The sample book held a few surprises – seeing the classic patterns in some really quite high-octane,  daring colours and colour ways that couldn’t be more different from what we typically see in the books and catalogues about Morris & Co textiles.

Somehow I doubted that the man himself would have approved…

Anyway, the colour ways in print  by Morris & Co today are, generally speaking, much closer to the colour palettes used during Morris’ lifetime.  Certainly the red “Brother Rabbit” I chose is quite a classic, and the “Honeysuckle & Tulip” I used for my  Morris’s Dilemma hanging feels broadly  similar to the examples  in the William Morris Gallery and textile publications like Linda Parry’s wonderful book.

I did have a great time checking out all the patterns and colour ways in the Sanderson showroom in Chelsea.
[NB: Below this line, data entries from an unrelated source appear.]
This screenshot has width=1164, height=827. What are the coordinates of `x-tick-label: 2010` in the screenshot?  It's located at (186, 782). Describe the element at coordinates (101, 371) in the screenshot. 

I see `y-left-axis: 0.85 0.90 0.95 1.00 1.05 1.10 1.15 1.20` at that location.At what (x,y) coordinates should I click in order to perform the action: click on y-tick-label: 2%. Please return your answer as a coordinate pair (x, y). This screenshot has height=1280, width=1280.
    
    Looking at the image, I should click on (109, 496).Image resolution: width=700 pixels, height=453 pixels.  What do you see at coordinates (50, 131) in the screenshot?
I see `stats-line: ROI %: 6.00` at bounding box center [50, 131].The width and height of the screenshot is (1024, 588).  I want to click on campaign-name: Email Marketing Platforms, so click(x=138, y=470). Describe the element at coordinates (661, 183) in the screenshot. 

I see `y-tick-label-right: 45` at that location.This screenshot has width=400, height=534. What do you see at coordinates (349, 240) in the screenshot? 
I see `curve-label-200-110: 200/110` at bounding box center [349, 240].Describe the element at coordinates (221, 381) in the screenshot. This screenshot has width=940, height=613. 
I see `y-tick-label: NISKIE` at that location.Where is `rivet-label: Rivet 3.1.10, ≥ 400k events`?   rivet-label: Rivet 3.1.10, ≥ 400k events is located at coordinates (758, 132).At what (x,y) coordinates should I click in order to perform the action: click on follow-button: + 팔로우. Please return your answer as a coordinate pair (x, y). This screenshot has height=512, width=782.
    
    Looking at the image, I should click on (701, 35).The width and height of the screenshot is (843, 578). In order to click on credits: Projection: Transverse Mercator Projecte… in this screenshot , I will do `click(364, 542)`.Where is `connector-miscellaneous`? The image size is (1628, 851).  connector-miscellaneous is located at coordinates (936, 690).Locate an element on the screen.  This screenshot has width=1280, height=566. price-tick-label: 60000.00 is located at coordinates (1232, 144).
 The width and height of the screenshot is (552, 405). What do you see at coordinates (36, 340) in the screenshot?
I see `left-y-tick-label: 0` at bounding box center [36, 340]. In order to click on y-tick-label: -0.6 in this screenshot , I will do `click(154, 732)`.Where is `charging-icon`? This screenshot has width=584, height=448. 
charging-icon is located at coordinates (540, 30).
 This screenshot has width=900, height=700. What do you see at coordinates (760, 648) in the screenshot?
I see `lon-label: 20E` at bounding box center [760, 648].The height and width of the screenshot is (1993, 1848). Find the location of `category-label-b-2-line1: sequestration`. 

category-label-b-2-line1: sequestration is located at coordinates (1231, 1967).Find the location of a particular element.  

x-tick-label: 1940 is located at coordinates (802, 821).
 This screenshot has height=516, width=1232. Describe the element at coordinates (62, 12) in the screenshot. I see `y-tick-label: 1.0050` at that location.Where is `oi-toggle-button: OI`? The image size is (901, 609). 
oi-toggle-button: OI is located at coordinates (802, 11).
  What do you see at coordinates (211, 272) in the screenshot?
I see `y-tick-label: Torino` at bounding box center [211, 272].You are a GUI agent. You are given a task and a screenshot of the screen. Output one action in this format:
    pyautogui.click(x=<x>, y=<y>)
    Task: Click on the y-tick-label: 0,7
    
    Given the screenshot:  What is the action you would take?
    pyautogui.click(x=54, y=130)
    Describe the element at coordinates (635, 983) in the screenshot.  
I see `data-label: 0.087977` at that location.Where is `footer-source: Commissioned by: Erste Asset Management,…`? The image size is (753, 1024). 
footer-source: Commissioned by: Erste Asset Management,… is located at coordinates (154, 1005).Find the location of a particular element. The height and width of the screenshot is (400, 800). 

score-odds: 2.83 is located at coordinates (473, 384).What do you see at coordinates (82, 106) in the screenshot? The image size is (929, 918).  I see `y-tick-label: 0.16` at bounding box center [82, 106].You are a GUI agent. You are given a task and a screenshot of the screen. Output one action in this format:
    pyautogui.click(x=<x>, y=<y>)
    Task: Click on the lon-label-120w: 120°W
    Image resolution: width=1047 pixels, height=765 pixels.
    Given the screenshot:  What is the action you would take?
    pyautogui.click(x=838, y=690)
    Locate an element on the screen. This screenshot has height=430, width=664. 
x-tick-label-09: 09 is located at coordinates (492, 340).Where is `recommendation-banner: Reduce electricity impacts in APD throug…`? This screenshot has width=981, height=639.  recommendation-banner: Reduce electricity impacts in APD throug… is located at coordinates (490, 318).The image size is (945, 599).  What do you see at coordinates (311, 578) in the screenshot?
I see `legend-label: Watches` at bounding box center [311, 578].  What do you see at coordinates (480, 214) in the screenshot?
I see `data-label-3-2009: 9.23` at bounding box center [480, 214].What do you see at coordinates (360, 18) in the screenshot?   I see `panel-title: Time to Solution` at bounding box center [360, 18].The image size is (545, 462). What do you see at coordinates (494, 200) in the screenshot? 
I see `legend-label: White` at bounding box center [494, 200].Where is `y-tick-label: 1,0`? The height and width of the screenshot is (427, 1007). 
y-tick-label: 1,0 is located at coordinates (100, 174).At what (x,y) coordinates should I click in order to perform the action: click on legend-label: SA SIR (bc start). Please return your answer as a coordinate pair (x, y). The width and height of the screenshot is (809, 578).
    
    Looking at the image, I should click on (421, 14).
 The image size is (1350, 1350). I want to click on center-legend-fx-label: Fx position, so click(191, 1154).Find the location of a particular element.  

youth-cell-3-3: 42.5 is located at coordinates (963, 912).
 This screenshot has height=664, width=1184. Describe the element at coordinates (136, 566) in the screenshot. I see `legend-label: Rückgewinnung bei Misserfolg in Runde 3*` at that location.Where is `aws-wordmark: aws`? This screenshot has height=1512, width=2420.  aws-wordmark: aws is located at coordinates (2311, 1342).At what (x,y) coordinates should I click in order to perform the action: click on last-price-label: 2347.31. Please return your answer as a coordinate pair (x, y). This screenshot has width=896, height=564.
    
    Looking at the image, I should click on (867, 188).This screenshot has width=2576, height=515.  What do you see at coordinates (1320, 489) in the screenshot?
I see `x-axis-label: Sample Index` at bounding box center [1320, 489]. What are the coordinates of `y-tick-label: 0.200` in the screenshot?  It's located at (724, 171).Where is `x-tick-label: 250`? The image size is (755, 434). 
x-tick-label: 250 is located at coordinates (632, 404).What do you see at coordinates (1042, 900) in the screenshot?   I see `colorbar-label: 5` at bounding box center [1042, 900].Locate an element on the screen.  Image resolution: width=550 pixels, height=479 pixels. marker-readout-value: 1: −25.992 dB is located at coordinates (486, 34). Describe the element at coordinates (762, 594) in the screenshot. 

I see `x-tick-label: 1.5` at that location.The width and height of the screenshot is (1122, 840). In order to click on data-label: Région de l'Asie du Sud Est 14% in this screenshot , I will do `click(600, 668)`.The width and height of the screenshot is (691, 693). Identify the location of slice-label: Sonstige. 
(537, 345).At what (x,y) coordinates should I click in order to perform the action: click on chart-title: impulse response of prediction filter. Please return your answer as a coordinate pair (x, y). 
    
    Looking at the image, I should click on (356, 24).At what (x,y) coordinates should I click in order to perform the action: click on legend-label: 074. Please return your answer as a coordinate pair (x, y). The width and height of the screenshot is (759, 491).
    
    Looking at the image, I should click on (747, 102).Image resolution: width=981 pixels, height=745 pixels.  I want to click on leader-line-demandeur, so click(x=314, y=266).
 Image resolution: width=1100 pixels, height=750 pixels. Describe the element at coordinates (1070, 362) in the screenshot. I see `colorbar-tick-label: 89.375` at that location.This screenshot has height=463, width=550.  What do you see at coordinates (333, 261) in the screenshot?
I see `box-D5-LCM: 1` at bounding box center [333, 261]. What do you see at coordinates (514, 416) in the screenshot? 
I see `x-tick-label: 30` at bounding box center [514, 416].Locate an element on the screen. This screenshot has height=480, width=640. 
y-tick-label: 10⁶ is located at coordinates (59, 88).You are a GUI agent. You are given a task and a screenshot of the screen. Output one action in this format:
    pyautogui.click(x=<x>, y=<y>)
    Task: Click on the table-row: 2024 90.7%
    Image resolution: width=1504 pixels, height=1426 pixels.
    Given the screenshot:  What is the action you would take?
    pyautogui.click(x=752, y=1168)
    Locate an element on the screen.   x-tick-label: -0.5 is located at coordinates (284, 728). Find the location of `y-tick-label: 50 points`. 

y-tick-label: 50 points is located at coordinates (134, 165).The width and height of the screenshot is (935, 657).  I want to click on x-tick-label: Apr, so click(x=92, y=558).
When I got there I felt like an illegal alien  – surrounded by all these well-heeled customers who would never even look at price tags. I wonder what they thought of me, manically draping lots of  samples on the floor and taking pictures … (Luckily, Morris & Co sample books were in a corner of the shop, not in a main ‘thoroughfare’, and no-one else wanted to look at Morris & Co then.) The staff, however, could not have been more helpful. I was afraid I’d be a nuisance – seeing as I was not a paying customer –  but they were more than happy for me to get on with my research for as long as I wanted. And  when I mentioned that Morris & Co were sponsoring materials for my exhibition at the William Morris Gallery, they were positively ecstatic.  Which reminds me : must send some exhibition flyers to the showroom and invite the staff to see the end result of my search!